Pierce v. Society of Sisters centered around Oregon’s Compulsory Education Act of 1922, which mandated that all children, from eight to 16, must attend a government-run public school – no other options allowed. This law effectively made private schools and homeschooling illegal. The Society of Sisters, a Catholic school system, challenged the law, arguing that it violated the Fourteenth Amendment’s Due Process Clause by infringing upon parents’ fundamental right to raise and educate their children as they see fit.

In June 1925, the Supreme Court unanimously ruled in favor of the Society of Sisters, establishing a powerful precedent that parental rights are indeed a fundamental right.

“The fundamental theory of liberty upon which all governments in this Union repose excludes any general power of the State to standardize its children by forcing them to accept instruction from public teachers only,” the Court ruled. “The child is not a mere creature of the state; those who nurture him and direct his destiny have the right, coupled with the high duty, to recognize and prepare him for additional obligations.”

Mahmoud v. Taylor

In April, Mahmoud v. Taylor tasked the US Supreme Court with deciding “whether public schools burden parents’ religious exercise when they compel elementary school children to participate in instruction on gender and sexuality against their parents’ religious convictions and without notice or opportunity to opt out.” 

The case concerns Montgomery County Public Schools’ “inclusive” reading program that forced children to read books promoting transgenderism such as Trinity’s Rainbow and Born Ready, both of which tell the story of children who “switch genders.”

“The children were told that when you are born, the doctors make a ‘guess’ about whether you are a boy or a girl, but sometimes the doctors guess wrong, and then, when you are four or five years old, you have to tell your parents that the doctors guessed wrong,” Dr. Leonard Sax wrote for the Institute for Family Studies.

Needless to say, parents were outraged by this radical indoctrination. A group of Muslim, Christian, and Jewish families sued the district after their request to opt their children out of the program was denied. Their case was eventually appealed to the US Supreme Court.

When the case was heard on April 22 of this year, the plaintiffs’ legal representation argued that the program was “an unconstitutional infringement on the parents’ First Amendment right of free exercise of their religion.” The Court is expected to issue a ruling this month.

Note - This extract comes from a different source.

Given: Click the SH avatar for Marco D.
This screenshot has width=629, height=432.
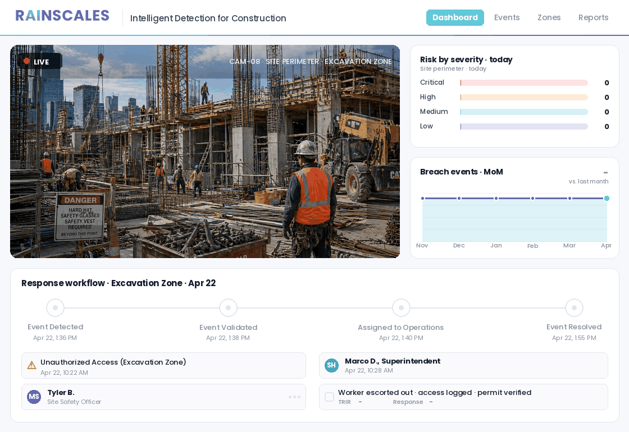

 United States v. Skrmetti

In December 2024, the US Supreme Court began reviewing the consequential Tennessee case United States v. Skrmetti, which will determine if states are constitutionally allowed to enact bans on so-called “gender-affirming care” for minors. Pro-LGBT activists are using Skrmetti as a false front for parental rights, claiming that parents have a fundamental right to subject their children to dangerous medical interventions, and that banning such procedures is unconstitutional. 

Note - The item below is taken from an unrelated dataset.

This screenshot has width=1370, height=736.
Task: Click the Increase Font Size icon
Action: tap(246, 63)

Parents do not have the right to harm their child. Parents have the right to protect their children, direct the upbringing and education of their children, and instill their religious and moral values in their children – they do not have the right to harm them. This foundational principle has been commonly understood for centuries and exists within the fabric of society. Simply because activists have termed dangerous medical interventions as “care” does not erase the inherent danger of puberty blockers, hormone treatments, and genital mutilation. 

During oral arguments, the justices did not seem to entertain the argument that parents have a right to subject their healthy children to “experimental medical procedures with demonstrated risks and unproven benefits.” As the Court noted in Pierce v. Society of Sisters, parents have the right and duty to “nurture” their children – not the right to harm them.

The Court is expected to issue a ruling later this month, which will determine if South Dakota and 25 other states can continue protecting children from radical transgender medication and procedures.

We are strong advocates of parental rights, but like every constitutional right, it has its limits based on common sense and natural law. We hope this knowledge equips you to stand up for what you believe and defend your values in the public square.